Annual Senseless and Preventable High School Deaths

 

“Staten Island teen was forced to practice until he died, family claims…” http://www.nypost.com/p/news/local/staten_island/take_me_out_coach_7eswEjJi5CXPxtCIYh29bJ

 

      This is just one (albeit, the most tragic) of the many problems in high school varsity sports. And sadly, this takes place multiple times every year, in different parts of the nation(this includes a huge number of non-press reported hospitalizations that don’t lead to death). In almost every case the young people expressed some form of “distress”, and are then told  some form of : “Man-UP”!  Parents are often afraid to voice their well-founded concerns out of fear of their child’s playing time being restricted or reduced; or in fear of  having their child face group humiliation (a coach once said in a speech in the locker room: “some parents are complaining to the Principal about study time, this is making you guys “soft”, as he glanced at the student (child) of the parent; the team got it.) And yet these tragic deaths are very much  preventable. Principals must “Man” and/or “Woman” up; they must take control of their athletic departments and properly supervise their Athletic Directors (AD) and  their coaches.

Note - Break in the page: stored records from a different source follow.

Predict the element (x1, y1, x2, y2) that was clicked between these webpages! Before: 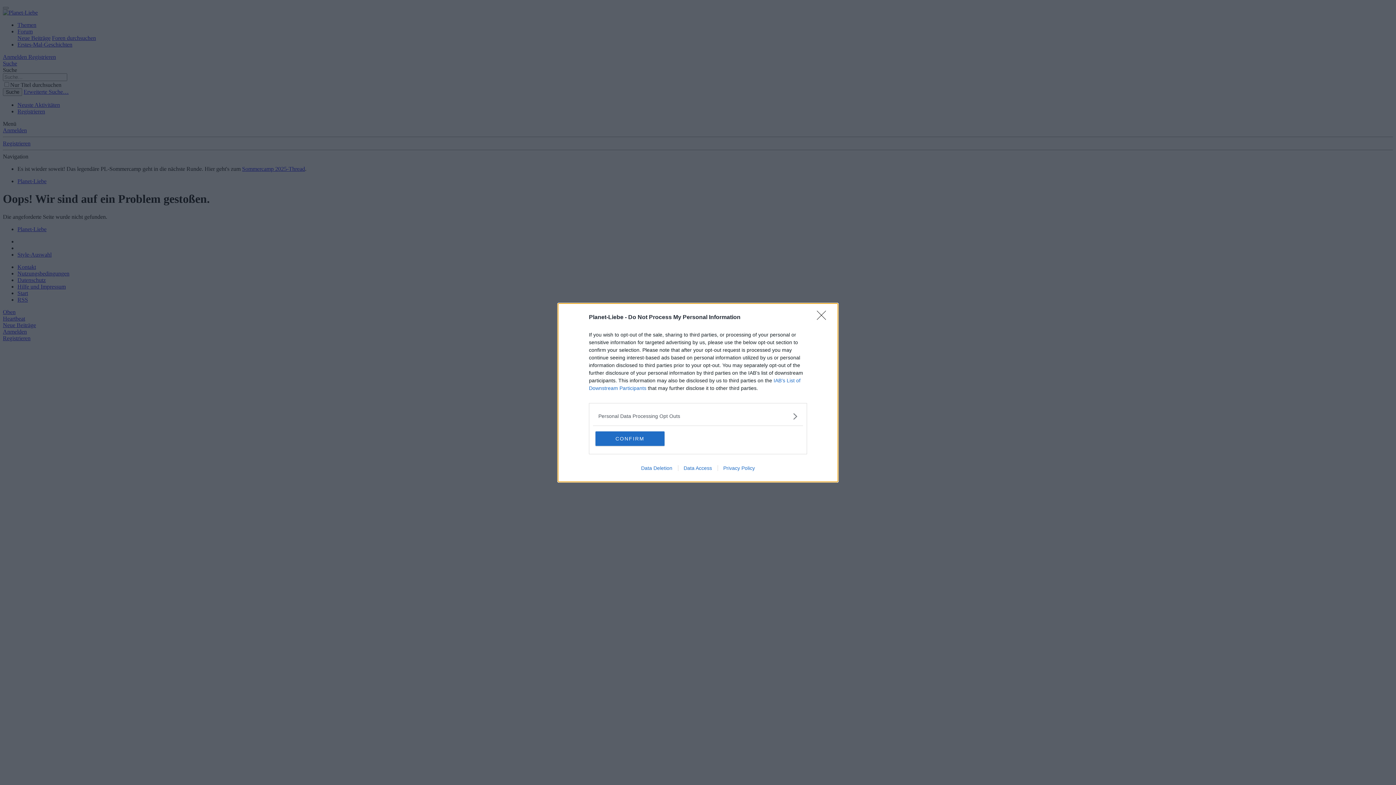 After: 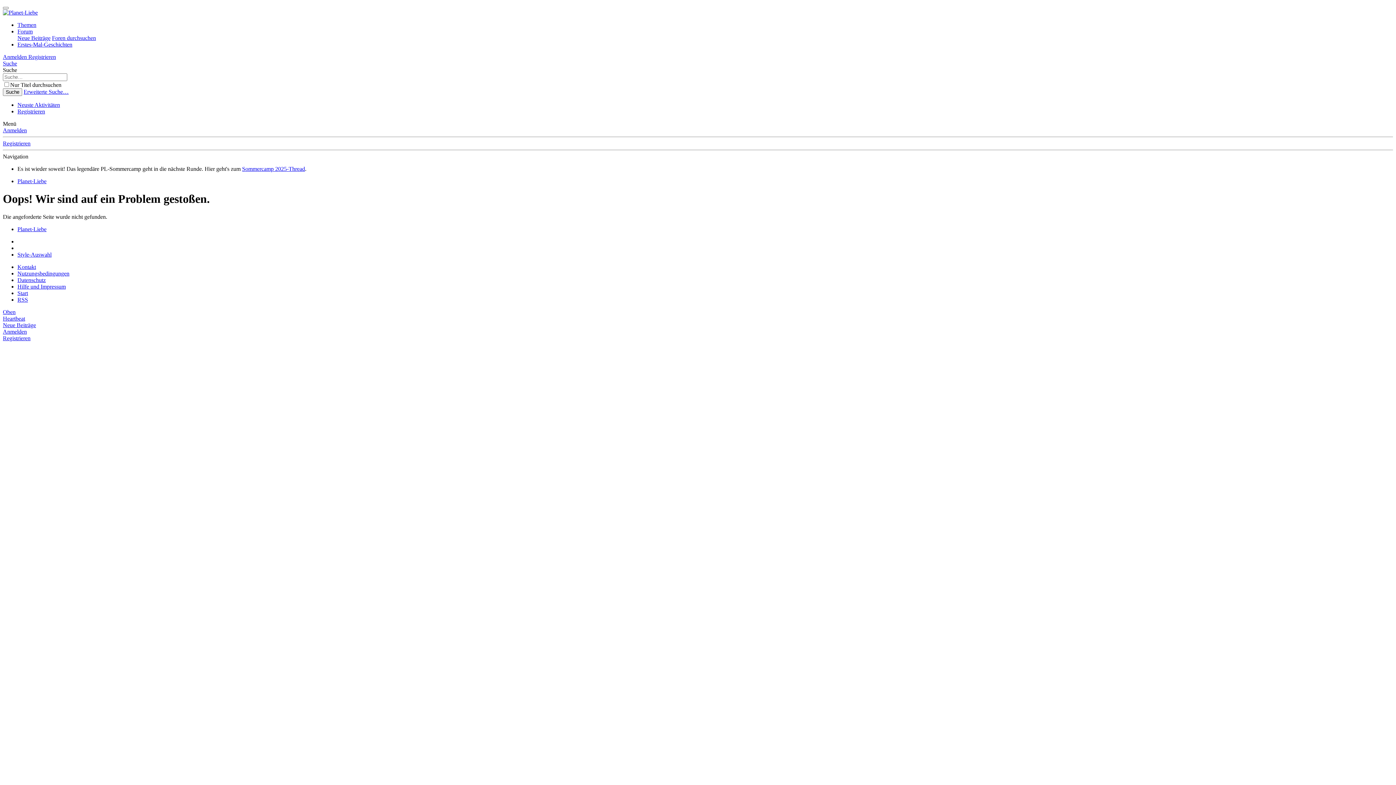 Action: bbox: (595, 431, 664, 446) label: CONFIRMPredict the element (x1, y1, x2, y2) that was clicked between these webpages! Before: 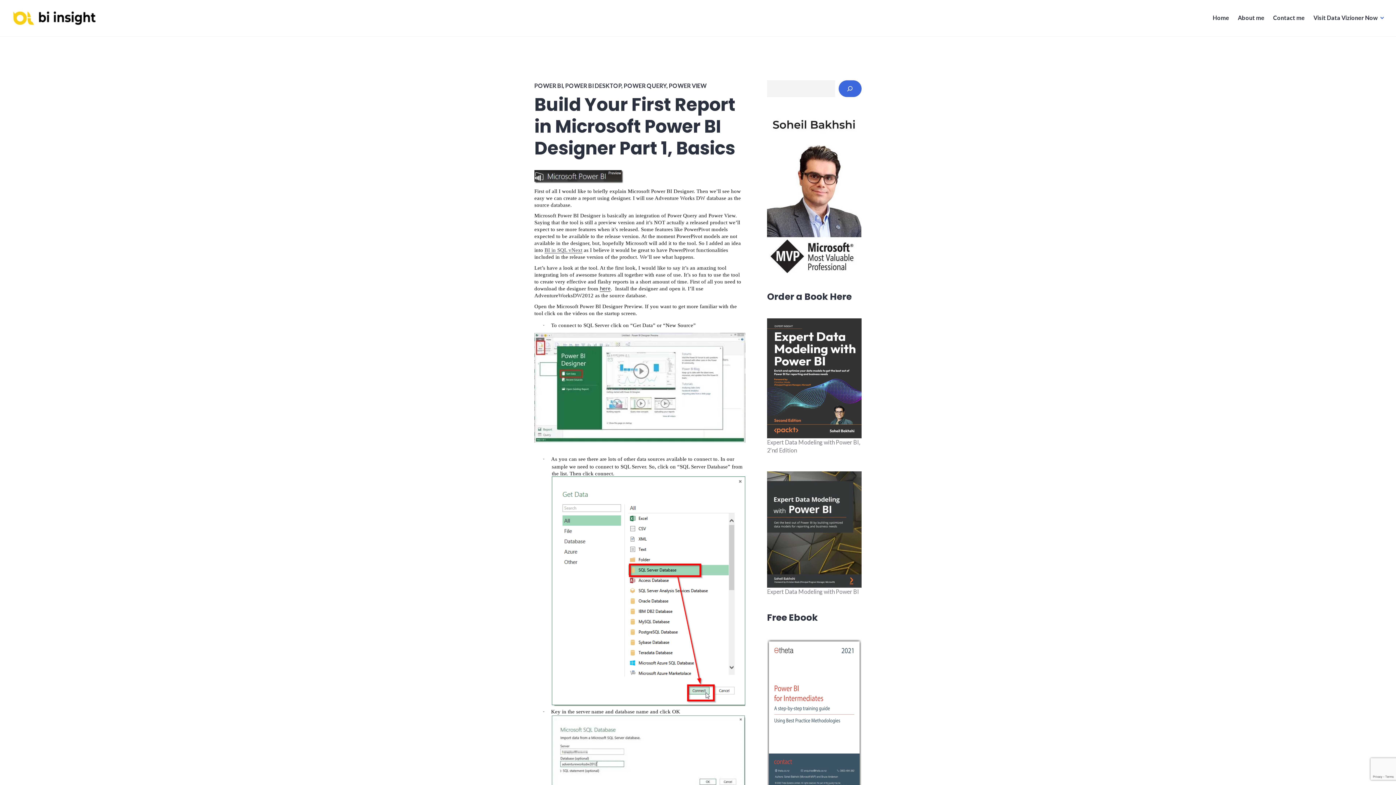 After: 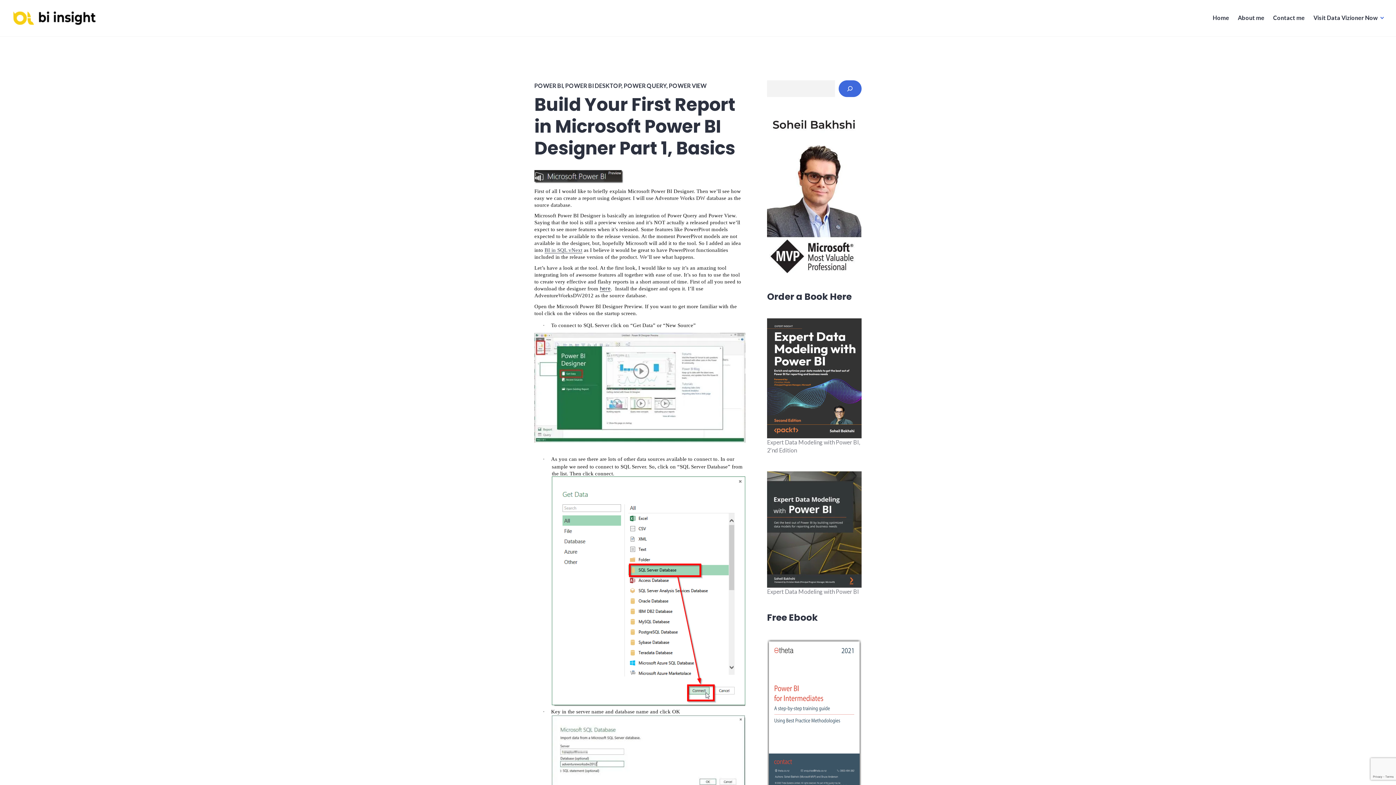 Action: bbox: (767, 318, 861, 438)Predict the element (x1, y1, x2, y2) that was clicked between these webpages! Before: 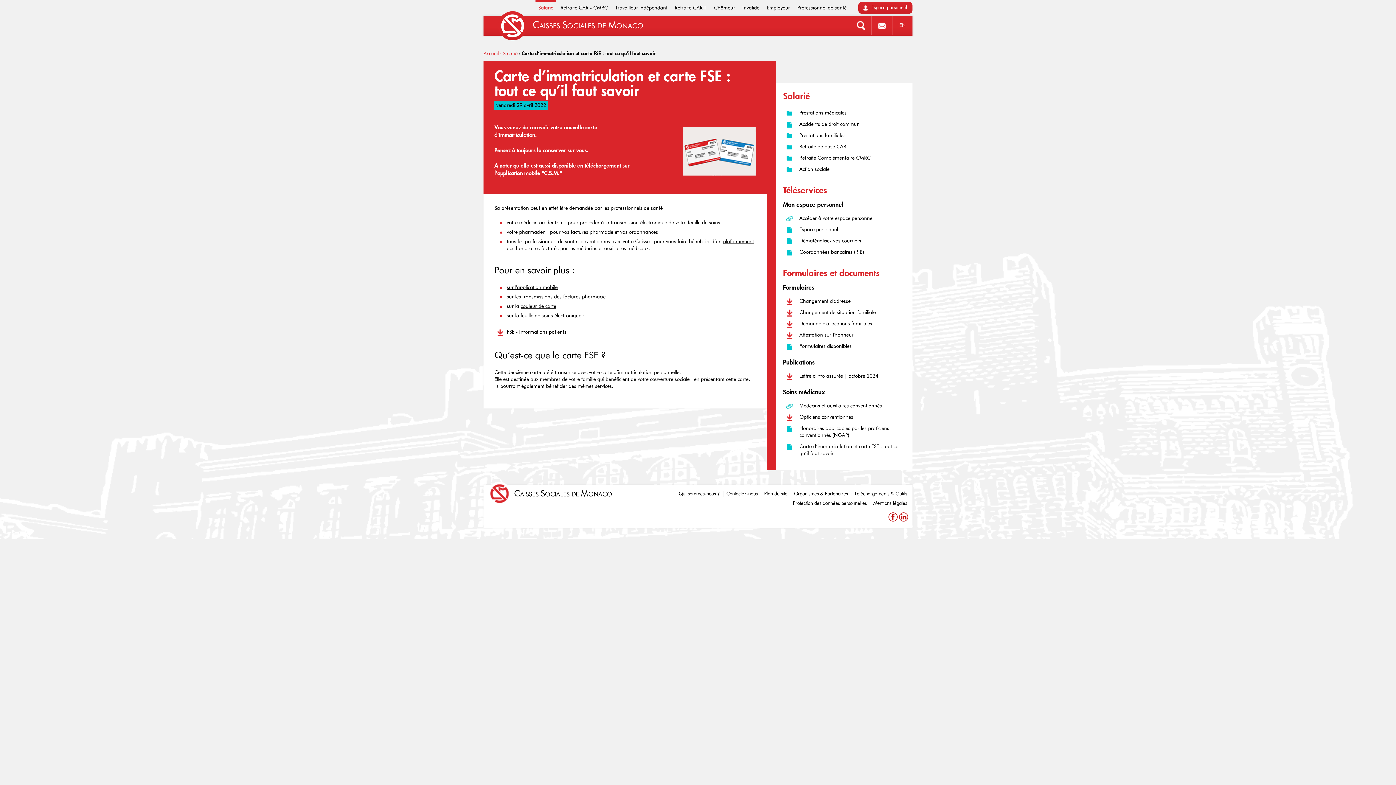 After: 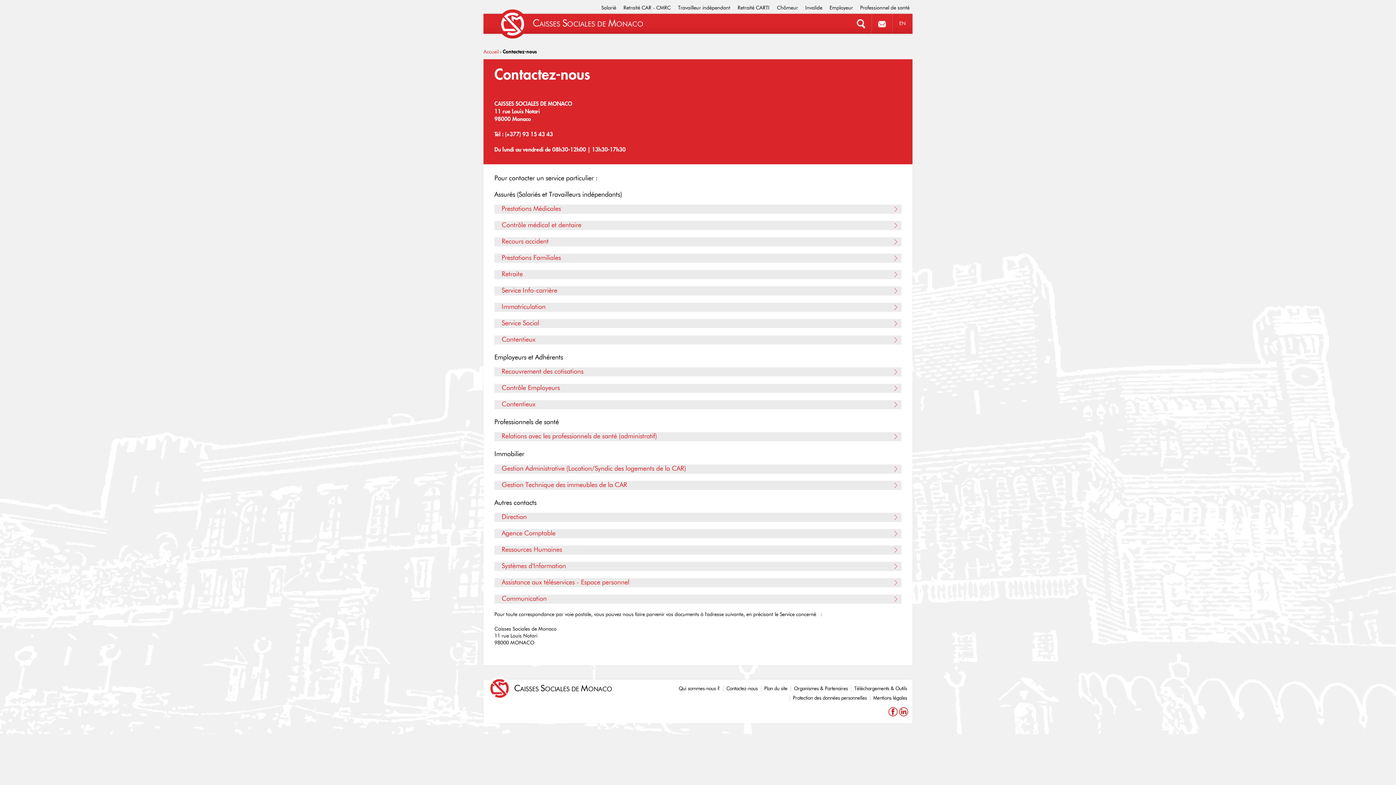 Action: bbox: (726, 491, 757, 496) label: Contactez-nous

The AD and coaches may “back-door” you, and rally  the parents, school board members, community leaders, politically driven (frightened) central district administrators; and maybe even well-meaning but, terribly misguided student team members. But the Principal must be strong and resolute. My annual speech as a principal was simple: “Wining games is nice, but that is not the focus here; we are in the business of creating winning human beings; under no condition will you do any harm to a child”. The principal must then physically show up at practices unannounced at different times and monitor if her “safety-first” directive is being followed, to the letter. The role of varsity sports is to teach the values of sportsmanship, health-fitness, good behavior, goal setting, team work and encouraging the pursuit of academic excellence. It is not to feed the sometimes obsessive appetites of adults (including parents); many of whom are full of a false sense of “machismo;” and are often pathologically playing out their own failed teenage-sports experience through the children. And under no circumstance is a child’s health and safety to be compromised to win even a single game! This is the worst nightmare moment for an educator, when you are forced to tell a parent that their child is dead; and it is horrifically painful when that situation was preventable.